In sphinx4 there in src/demo/sphinx/HelloWorld there is hello.gram, it's a finite state grammar in jsgf format. You can convert it to fsg with
sphinx_jsgf2fsg.exe hello.gram > hello.fsg
and then use hello.fsg in sphinx3. The contents of fsg file will be just a text:
FSG_BEGIN <hello.greet>
NUM_STATES 15
START_STATE 0
FINAL_STATE 1
Transitions
TRANSITION 2 4 0.500000 Hello
TRANSITION 4 3 1.000000
TRANSITION 2 5 0.500000 Good
TRANSITION 5 6 1.000000 morning
TRANSITION 6 3 1.000000
TRANSITION 0 2 1.000000
TRANSITION 7 9 0.166667 Will
TRANSITION 9 8 1.000000
TRANSITION 7 10 0.166667 Rita
TRANSITION 10 8 1.000000
TRANSITION 7 11 0.166667 Philip
TRANSITION 11 8 1.000000
TRANSITION 7 12 0.166667 Paul
TRANSITION 12 8 1.000000
TRANSITION 7 13 0.166667 Evandro
TRANSITION 13 8 1.000000
TRANSITION 7 14 0.166667 Bhiksha
TRANSITION 14 8 1.000000
TRANSITION 3 7 1.000000
TRANSITION 8 1 1.000000
FSG_END
> I can build PortAudioRecPlay from Kieth's website.

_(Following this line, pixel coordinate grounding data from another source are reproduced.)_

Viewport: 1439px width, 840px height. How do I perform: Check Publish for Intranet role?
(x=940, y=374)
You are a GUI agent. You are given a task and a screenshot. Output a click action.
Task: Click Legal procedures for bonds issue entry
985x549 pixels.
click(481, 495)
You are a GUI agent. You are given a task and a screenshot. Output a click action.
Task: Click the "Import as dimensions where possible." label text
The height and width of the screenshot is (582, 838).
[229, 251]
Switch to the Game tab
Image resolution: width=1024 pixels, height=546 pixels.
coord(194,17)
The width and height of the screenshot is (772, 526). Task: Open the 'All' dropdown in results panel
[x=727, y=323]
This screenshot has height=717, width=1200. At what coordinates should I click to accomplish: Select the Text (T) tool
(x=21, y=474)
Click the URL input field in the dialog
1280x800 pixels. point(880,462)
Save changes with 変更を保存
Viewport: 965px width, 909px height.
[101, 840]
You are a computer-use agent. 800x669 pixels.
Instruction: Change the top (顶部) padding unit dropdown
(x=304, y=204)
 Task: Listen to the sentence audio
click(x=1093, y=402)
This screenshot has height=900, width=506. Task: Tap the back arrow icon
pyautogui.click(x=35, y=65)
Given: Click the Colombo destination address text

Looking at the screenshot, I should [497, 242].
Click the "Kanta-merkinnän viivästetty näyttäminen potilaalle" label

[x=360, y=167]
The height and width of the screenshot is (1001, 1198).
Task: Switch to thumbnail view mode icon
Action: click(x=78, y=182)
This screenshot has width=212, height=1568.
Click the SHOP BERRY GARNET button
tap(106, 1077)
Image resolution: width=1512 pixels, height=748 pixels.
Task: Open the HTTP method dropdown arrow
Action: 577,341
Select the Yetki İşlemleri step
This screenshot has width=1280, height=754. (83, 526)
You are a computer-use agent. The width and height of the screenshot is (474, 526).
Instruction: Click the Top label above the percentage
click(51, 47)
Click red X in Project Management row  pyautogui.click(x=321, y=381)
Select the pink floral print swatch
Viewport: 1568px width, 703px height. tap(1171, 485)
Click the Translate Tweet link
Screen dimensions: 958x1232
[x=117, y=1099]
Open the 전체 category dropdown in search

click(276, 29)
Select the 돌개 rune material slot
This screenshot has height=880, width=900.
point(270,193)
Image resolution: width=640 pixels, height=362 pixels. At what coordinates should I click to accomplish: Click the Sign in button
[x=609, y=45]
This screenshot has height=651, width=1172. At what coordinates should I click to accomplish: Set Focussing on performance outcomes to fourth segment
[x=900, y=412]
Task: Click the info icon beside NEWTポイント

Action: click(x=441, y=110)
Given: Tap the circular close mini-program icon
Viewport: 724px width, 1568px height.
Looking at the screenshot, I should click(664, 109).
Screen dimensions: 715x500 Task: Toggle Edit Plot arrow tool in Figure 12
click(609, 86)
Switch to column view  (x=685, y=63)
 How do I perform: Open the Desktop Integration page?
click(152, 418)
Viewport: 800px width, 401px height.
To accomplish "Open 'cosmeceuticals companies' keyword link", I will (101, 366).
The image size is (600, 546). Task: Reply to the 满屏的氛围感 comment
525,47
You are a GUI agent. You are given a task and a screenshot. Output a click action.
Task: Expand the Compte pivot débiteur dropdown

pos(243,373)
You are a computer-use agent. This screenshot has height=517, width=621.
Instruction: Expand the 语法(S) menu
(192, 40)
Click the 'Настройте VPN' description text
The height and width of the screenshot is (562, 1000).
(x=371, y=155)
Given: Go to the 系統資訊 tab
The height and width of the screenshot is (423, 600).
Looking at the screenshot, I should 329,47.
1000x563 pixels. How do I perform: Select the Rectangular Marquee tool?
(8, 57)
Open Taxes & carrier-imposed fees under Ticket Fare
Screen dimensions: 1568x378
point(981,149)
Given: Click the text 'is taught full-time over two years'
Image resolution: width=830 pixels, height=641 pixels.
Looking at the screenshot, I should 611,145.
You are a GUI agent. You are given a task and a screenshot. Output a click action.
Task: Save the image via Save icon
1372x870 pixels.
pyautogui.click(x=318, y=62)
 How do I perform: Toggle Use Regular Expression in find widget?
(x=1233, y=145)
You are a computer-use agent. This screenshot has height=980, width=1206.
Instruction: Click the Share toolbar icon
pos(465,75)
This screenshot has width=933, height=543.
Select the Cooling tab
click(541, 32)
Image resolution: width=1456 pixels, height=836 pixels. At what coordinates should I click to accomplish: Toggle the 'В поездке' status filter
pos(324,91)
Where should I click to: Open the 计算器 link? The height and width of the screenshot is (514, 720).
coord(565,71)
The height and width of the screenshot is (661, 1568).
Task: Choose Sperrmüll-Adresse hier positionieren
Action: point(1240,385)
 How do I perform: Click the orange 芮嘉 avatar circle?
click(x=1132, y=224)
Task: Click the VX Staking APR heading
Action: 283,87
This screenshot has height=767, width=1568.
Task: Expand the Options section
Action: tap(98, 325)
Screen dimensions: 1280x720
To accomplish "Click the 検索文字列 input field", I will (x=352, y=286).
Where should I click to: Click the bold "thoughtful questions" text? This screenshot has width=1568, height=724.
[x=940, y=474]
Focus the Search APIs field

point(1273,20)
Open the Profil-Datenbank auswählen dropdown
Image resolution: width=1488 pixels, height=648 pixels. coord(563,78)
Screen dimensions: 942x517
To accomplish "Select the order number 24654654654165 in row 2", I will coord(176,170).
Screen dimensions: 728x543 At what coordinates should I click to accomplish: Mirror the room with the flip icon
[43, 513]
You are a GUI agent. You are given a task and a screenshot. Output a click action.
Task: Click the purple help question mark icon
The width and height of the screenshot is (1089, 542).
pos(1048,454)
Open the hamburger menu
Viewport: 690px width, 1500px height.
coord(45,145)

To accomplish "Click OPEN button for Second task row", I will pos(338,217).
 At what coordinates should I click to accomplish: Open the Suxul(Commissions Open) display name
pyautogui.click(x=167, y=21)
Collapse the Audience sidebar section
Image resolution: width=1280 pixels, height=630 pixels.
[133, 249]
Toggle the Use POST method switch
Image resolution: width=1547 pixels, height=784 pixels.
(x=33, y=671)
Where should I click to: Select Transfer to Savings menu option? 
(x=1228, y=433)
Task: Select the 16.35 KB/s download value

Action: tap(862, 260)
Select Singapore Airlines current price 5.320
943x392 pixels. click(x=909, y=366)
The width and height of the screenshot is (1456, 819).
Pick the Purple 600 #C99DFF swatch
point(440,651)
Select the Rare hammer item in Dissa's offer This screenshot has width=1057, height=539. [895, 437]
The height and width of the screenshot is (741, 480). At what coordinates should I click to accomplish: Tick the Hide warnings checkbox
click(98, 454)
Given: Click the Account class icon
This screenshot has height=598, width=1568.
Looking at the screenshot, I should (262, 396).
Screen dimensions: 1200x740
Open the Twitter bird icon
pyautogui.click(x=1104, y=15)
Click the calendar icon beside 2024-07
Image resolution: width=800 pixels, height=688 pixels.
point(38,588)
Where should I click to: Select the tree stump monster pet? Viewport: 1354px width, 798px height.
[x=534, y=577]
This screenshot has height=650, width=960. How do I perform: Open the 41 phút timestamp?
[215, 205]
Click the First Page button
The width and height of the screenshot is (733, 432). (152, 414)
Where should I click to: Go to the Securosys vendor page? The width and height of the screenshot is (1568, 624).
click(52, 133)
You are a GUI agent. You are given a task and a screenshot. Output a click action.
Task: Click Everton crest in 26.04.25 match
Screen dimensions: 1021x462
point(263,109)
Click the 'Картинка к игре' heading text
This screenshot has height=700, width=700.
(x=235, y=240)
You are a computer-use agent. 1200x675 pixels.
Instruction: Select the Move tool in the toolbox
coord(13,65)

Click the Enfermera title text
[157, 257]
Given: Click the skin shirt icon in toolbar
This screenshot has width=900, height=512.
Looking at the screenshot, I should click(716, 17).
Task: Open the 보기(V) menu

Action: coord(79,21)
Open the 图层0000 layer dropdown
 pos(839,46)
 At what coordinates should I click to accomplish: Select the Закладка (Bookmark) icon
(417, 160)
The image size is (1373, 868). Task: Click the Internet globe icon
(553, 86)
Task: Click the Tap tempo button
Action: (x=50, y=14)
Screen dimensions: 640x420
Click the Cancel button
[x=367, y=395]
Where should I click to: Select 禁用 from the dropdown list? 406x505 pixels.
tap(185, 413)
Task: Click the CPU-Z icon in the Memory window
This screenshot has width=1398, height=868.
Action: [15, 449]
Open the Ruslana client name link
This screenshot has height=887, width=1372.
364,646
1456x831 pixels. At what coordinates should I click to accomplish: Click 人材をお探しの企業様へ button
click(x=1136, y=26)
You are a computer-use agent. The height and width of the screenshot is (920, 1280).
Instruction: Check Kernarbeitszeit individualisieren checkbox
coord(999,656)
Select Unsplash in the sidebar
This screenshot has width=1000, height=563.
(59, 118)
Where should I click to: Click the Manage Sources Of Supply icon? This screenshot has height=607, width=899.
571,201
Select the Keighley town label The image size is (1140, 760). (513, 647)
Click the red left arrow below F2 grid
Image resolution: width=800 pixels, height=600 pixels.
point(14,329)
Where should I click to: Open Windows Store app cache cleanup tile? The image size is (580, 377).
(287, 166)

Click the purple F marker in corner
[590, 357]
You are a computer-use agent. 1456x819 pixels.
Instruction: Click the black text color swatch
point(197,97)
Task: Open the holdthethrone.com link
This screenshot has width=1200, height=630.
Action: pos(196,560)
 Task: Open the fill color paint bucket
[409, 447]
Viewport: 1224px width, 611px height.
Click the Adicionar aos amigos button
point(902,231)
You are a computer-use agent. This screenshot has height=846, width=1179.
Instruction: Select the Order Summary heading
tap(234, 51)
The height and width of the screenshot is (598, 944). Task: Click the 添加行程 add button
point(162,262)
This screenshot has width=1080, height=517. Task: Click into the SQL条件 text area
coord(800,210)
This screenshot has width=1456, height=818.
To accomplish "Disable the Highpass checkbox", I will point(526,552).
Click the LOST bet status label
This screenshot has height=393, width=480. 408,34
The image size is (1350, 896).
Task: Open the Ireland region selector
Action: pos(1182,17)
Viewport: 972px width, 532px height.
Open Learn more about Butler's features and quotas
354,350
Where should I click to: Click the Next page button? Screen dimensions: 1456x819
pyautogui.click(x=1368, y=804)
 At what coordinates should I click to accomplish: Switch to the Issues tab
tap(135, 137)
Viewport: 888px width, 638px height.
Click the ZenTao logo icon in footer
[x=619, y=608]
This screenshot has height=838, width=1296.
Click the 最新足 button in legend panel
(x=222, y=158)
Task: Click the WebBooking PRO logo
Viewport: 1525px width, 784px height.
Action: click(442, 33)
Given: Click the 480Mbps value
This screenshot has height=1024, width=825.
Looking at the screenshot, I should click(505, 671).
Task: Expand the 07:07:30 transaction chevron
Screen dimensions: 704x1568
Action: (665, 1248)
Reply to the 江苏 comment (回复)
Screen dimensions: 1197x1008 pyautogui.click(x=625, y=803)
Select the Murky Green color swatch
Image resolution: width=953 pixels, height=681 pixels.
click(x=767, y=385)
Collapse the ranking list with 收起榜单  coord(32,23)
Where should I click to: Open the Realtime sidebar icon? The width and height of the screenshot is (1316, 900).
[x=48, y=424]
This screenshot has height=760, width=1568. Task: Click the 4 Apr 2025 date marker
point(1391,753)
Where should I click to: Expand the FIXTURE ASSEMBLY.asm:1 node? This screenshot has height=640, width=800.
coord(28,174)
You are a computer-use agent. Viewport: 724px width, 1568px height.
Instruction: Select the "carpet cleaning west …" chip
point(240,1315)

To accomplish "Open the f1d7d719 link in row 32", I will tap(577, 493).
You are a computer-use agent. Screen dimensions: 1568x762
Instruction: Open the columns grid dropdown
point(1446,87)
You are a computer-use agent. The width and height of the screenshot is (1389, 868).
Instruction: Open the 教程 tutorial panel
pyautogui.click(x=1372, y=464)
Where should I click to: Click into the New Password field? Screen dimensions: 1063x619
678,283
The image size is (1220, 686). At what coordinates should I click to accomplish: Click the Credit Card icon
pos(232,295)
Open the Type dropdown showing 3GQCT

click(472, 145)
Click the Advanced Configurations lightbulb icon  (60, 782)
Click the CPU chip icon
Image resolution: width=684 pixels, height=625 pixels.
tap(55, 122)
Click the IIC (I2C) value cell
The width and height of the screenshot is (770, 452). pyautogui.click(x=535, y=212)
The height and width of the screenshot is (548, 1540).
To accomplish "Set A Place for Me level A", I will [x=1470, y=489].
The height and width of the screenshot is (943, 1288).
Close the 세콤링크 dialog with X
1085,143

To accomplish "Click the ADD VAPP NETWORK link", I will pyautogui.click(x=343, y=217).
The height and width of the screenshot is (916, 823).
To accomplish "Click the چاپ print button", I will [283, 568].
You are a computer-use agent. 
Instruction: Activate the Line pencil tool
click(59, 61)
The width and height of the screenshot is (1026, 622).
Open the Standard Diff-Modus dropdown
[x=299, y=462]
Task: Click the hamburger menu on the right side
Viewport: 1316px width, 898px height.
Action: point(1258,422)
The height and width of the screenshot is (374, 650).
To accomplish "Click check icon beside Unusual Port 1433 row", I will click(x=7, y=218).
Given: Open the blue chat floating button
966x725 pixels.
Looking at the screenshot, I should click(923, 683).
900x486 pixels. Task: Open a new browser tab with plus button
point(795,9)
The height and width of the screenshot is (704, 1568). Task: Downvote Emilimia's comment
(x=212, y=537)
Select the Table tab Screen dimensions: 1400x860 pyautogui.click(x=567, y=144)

No idea, what problem do you have with building it? You can use audacity for recording speech I suppose.
> What parameter should I use in order to make sphinx3_livedecode can read 'left.raw' file as constant input and return with the recognition result.
You need sphinx3_livepretend. Create ctl file with the list of file names:
test
Record a test.raw (it must be 16kHz 16 bit wav file), then run livepretend with the arguments:
sphinx3_livepretend.exe test.ctl . test.args
Check sphinx3/src/tests/regression/test-livepretend.sh for unix sample.